As the time is going by and I am faced with more and more challenges it is easier for me to reflect on the blessings that i have in my life.
Recently we were told that our baby is breached. For some women this wouldn't be a big deal, just get a c-section and be all done. My Heavenly Father made me in such a way that if I do end up having a c-section it might be the last time I could feel a baby inside of me.
I am happy to think that He has blessed me enough to allow me to get pregnant with Julia and Josh and now with this baby, but the thoughts that this might be the last time i can feel a baby moving inside of me are very saddening.
I admit I don't enjoy been pregnant, I hurt and it is just very unpleasant, but something happens when you are delivering that brand new baby and you feel that all your hard work paid off.
I am going to miss been awaken by a sudden pull or kick in my belly, or by those never-ending hiccups that just happen to intensify at night.
There have just been so many good memories about this pregnancies, even through the hardship of every single one of them, the bonding with each of my babies has meant the world to me and also knowing that my husband and I have created such a perfect creature together is been one of my greatest blessing of my life.
As I cried away my fears and frustration regarding this lately news, there was a sense of peace that overcame me and I just knew that the rest of our children were going to be able to find a way to our family.
I know they are waiting, I know who they are and it is a great honor to have the Spirit testify this into my heart and ease the sorrow.
I am a happier person than what I was a couple of weeks ago. I couldn't stop complaining about my misery of been confine to a couch, but at this time I am just enjoying every second I get to keep feeling this baby inside of me, contractions and everything.
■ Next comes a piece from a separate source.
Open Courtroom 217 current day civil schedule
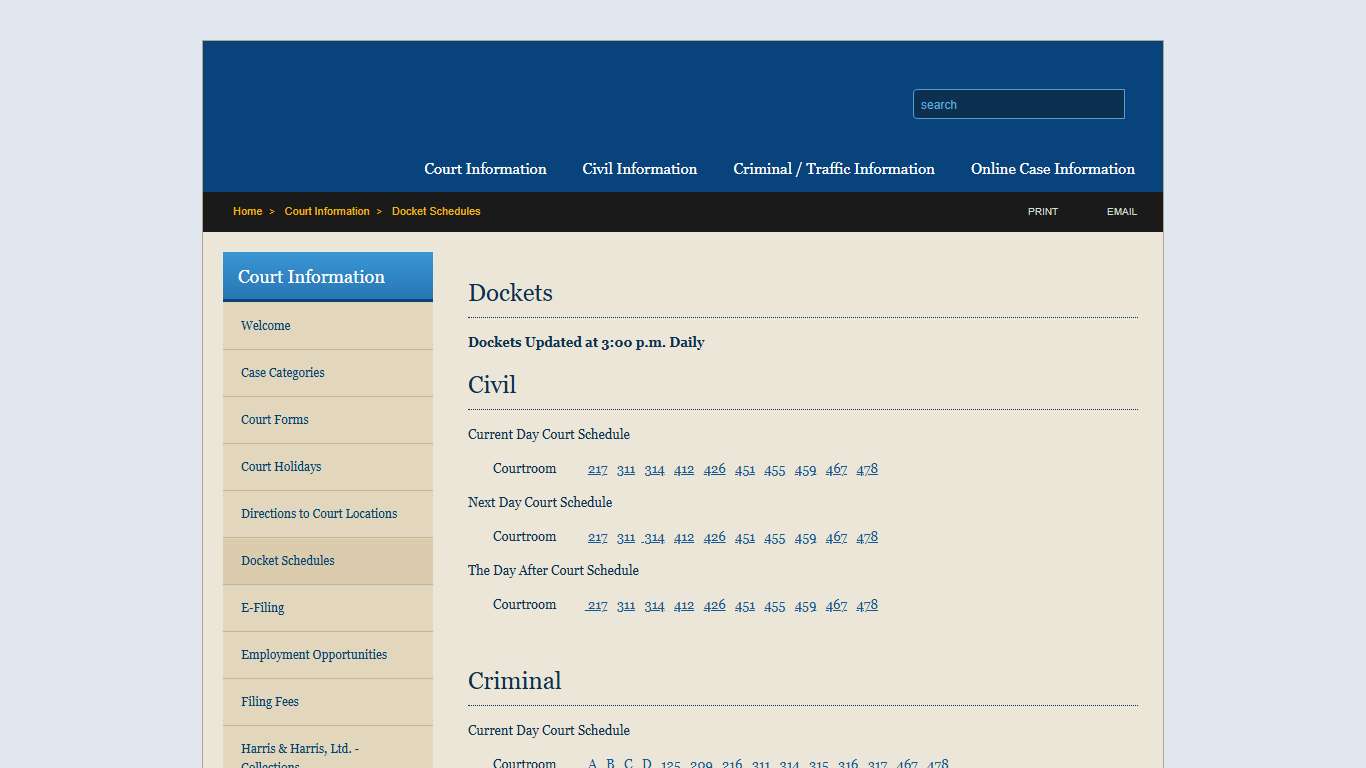Image resolution: width=1366 pixels, height=768 pixels. click(x=597, y=469)
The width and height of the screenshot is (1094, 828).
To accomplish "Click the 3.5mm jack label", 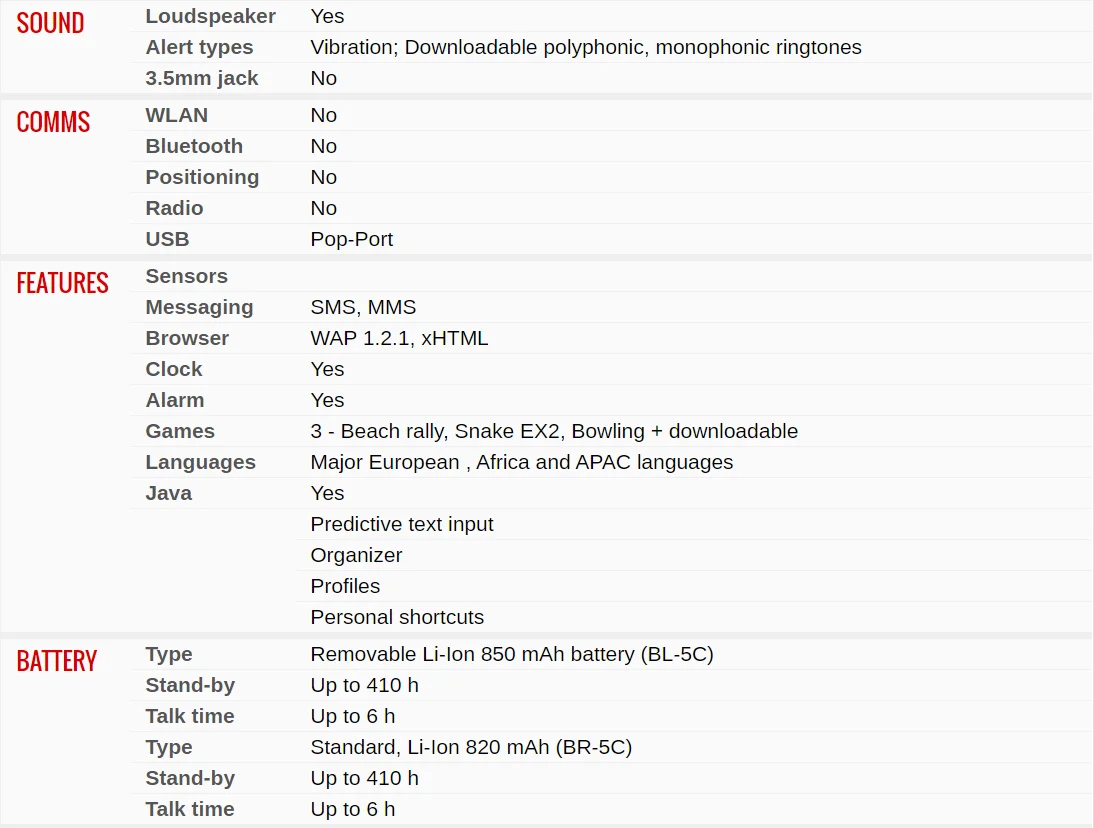I will [x=202, y=78].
I am just grateful that he is continuing to grow healthy and strong. He'll get here soon enough.
2 comments:
Oh Gaby I feel so guilty when I read this I just wished I lived closer so I could come help you out, or just visit with you, so you are not so bored on the couch all the time.
I am so laughing at Julia's comment about going to see the graves, poor little dear can you just imagine what these kids think of this holiday going and putting flowers on what someone says is there grandpa, so confusing I am sure.
My heart aches for you, soon enough little Andrew will be here, just keep hanging in there, you are in our every prayer. We love you!
Don't worry Gaby! Everything is going to be fine. He could still turn or there could be another solution that we are not able to see yet. I'm glad that little Andrew isn't here just yet. We will see him soon enough!